Abigail Jones is an award-winning journalist and New York Times bestselling author specializing in mental health, trauma, women and family. She has written cover stories, features and culture articles for The Washington Post Magazine, Newsweek and Vanity Fair, among other publications, on topics ranging from child sexual abuse, to schizophrenia’s toll on families, to women in the CIA. She was a 2020-2021 Rosalynn Carter Fellow for Mental Health Journalism.
Jones was a senior writer at Newsweek from 2013 to 2018, where she wrote more than a dozen cover stories for the magazine. Two of them won Front Page Awards from the Newswomen’s Club of New York: Best Medicine/Health Reporting for her 2017 cover story “Cancer and Sex: Why Is Nobody Talking About It?” and Best Magazine Interview for her 2016 cover profile “Life After Eleven Years of Captivity, Rape and Torture: Michelle Knight’s Story.”
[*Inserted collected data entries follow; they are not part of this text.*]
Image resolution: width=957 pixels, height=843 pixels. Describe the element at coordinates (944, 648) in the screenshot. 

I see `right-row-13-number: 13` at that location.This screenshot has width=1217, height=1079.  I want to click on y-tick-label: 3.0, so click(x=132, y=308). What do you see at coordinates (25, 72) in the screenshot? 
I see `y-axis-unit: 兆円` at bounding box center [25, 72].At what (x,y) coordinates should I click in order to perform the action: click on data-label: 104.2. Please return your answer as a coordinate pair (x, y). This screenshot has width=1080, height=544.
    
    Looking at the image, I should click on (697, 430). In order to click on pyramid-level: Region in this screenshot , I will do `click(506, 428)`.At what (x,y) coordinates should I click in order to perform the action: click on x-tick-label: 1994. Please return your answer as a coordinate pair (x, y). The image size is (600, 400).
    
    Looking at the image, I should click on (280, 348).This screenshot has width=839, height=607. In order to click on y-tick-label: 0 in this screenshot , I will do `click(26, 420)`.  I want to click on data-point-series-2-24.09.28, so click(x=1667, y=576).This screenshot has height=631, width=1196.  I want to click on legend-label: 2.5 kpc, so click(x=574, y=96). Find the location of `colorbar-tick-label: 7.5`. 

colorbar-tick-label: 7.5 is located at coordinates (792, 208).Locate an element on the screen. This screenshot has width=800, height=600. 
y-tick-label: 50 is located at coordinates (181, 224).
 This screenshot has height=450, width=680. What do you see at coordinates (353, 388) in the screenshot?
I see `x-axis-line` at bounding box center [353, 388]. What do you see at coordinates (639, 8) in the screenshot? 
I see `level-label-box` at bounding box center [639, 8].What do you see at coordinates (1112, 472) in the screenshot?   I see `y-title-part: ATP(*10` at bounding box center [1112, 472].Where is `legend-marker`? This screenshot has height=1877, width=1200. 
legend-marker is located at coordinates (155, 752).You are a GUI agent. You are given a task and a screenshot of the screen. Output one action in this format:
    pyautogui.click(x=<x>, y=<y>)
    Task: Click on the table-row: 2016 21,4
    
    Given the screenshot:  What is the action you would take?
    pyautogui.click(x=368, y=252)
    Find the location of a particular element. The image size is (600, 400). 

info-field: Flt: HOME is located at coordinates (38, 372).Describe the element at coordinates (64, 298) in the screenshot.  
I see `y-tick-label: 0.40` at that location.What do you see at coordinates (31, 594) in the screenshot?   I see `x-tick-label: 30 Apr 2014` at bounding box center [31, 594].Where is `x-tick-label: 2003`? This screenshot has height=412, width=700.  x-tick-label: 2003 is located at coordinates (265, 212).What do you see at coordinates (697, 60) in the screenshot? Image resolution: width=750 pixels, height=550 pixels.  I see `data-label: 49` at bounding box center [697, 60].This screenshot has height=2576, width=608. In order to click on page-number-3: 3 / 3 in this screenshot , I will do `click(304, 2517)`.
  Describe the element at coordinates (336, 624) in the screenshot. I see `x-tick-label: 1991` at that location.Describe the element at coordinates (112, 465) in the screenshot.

Now a freelance writer, Abigail has also worked at the Forward, The Daily and The Atlantic. She co-authored the New York Times and #1 Boston Globe nonfiction bestseller “Restless Virgins: Love, Sex, and Survival in Prep School,” now a Lifetime Original Movie.
Abigail was a 2014-2015 Ochberg Fellow in trauma journalism and serves as an advisor to the Trust for Trauma Journalism. She is chair of the editorial board of the Dartmouth Alumni Magazine, where she is also a regular contributor. She has Master’s degrees arts and culture journalism from the Columbia Journalism School as well as in creative writing from the University of Edinburgh, Scotland, and a Bachelor’s in English from Dartmouth College. She lives in New York City with her family.